In Bruch v. Kansas Dept. of Revenue, 282 Kan. 764, 148 P.3d 538 (2006), we recognized that K.S.A. 77-614(b) controls the required content in a petition for judicial review of an agency driver’s license suspension. See Bruch, 282 Kan. at 777-85. The statute reads:

“A petition for judicial review shall set forth:
(1) The name and mailing address of the petitioner;
(2) the name and mailing address of the agency whose action is at issue;
(3) identification of the agency action at issue, together with a duplicate copy, summary or brief description of the agency action;
(4) identification of persons who were parties in any adjudicative proceedings that led to the agency action;
(5) facts to demonstrate that the petitioner is entitled to obtain judicial review;
(6) the petitioner’s reasons for believing that relief should be granted; and
(7) a request for relief, specifying the type and extent of relief requested.”

Bruch also held that a petitioner must strictly comply with the statute’s pleading requirements. Bruch, 282 Kan. at 781. In Bruch, we held that the petition’s assertions that “the officer lacked reasonable suspicion to begin a DUI investigation” and that the officer “lacked probable cause to arrest” were too vague to give the district court subject matter jurisdiction to consider the petitioner’s challenge to the administrative hearing admissibility of the results of a preliminary breath test. See Bruch, 282 Kan. at 775, 786.

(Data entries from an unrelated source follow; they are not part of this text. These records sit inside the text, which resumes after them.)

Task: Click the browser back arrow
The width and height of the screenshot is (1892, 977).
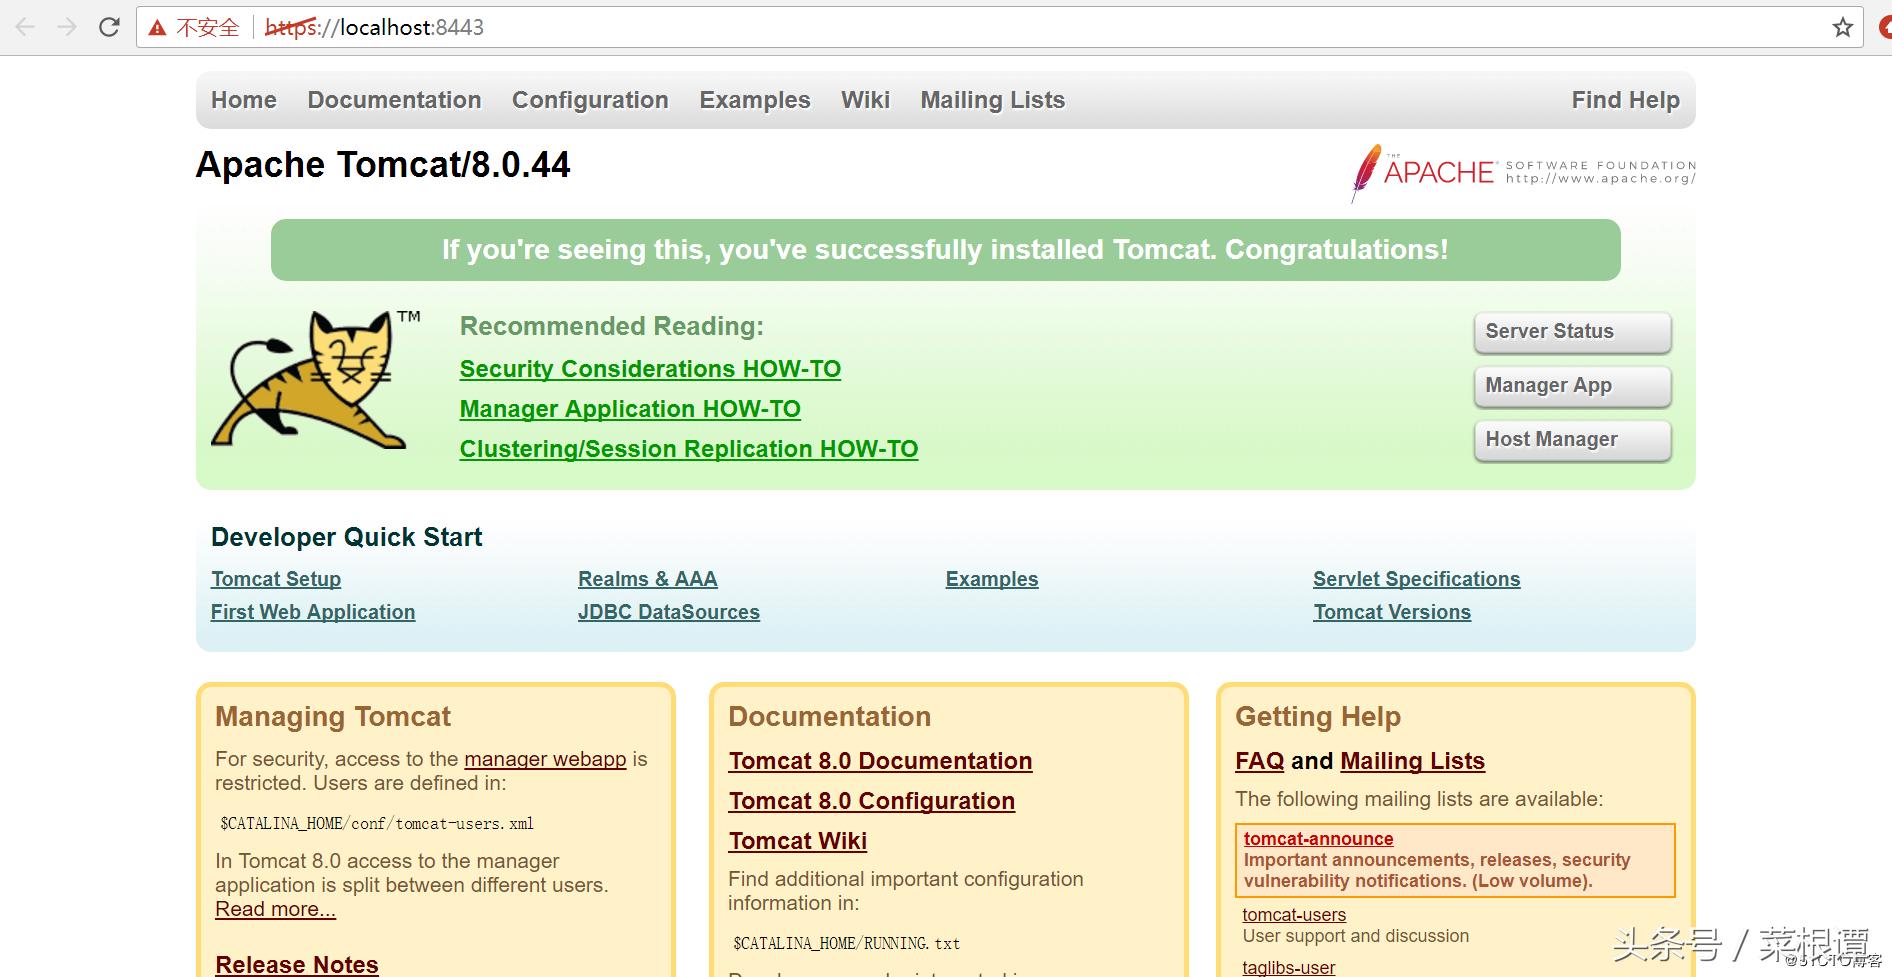Action: tap(26, 27)
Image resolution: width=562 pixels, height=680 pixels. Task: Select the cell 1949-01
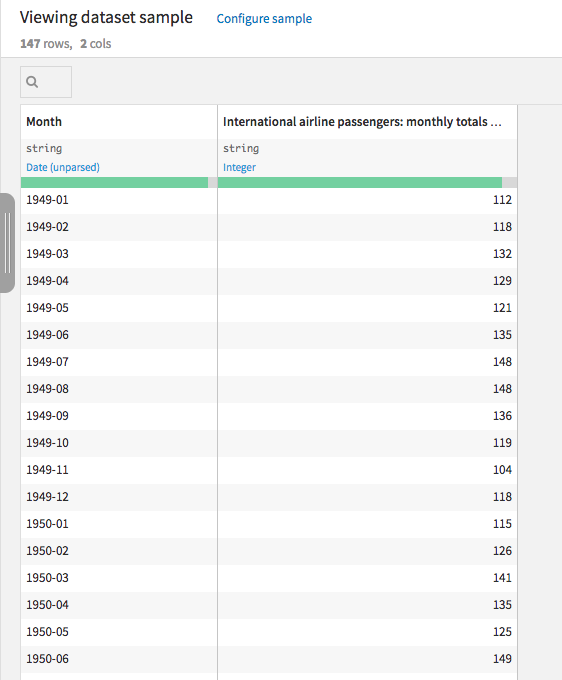point(119,200)
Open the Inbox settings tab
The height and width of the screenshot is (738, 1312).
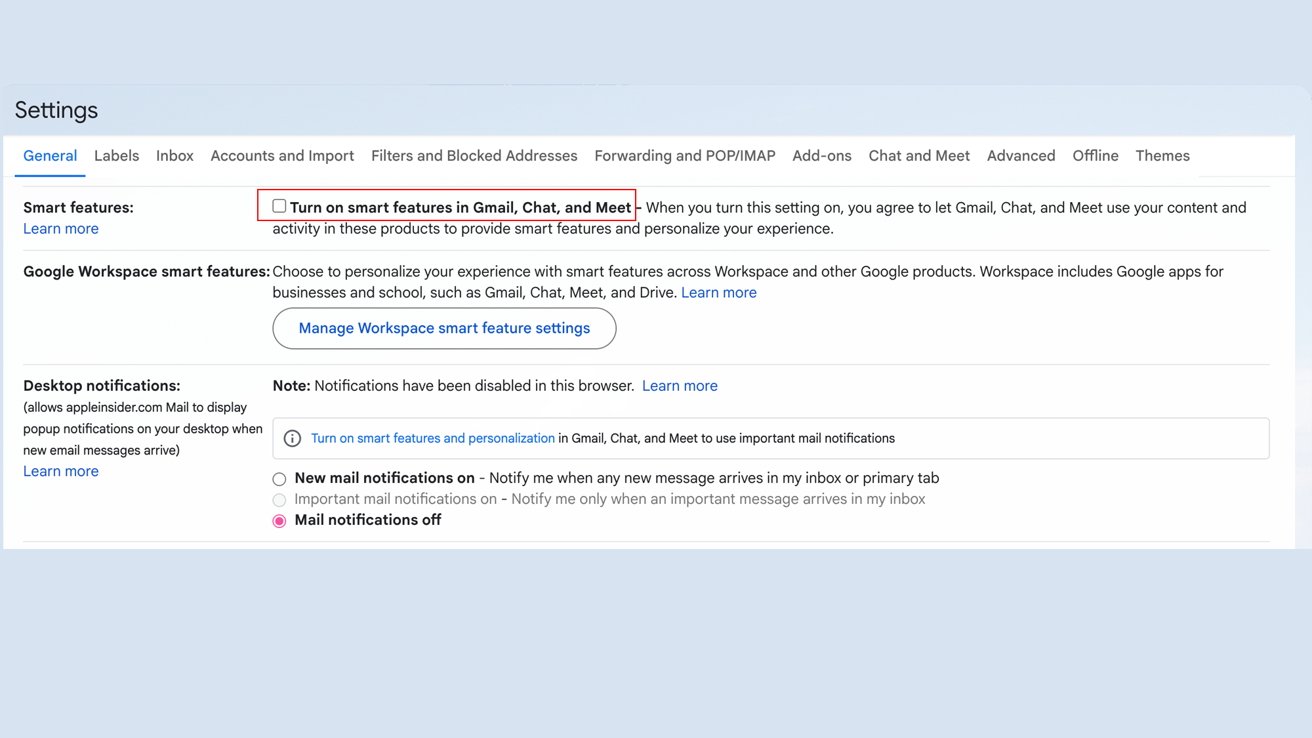pyautogui.click(x=175, y=156)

We came to the opposite conclusion 3 years later in Kingsley v. Kansas Dept. of Revenue, 288 Kan. 390, 396-408, 204 P.3d 562 (2009). In that case, the petition alleged that the motorist had been subjected to an illegal preliminary breath test, that the motorist’s *877inability to subpoena witnesses to the administrative hearing violated due process, and that a search of the motorist’s vehicle was illegal. We held that the petition had strictly complied with K.S.A. 77-614(b)(5)’s command to state facts supporting standing, exhaustion of administrative remedies, and timeliness, even though those concepts were not mentioned explicitly. We also held that the petition strictly complied with K.S.A. 77-614(b)(6)’s command to state reasons for relief specific enough to place the district court and the agency on notice of the issues to be raised. Kingsley, 288 Kan. at 407-08.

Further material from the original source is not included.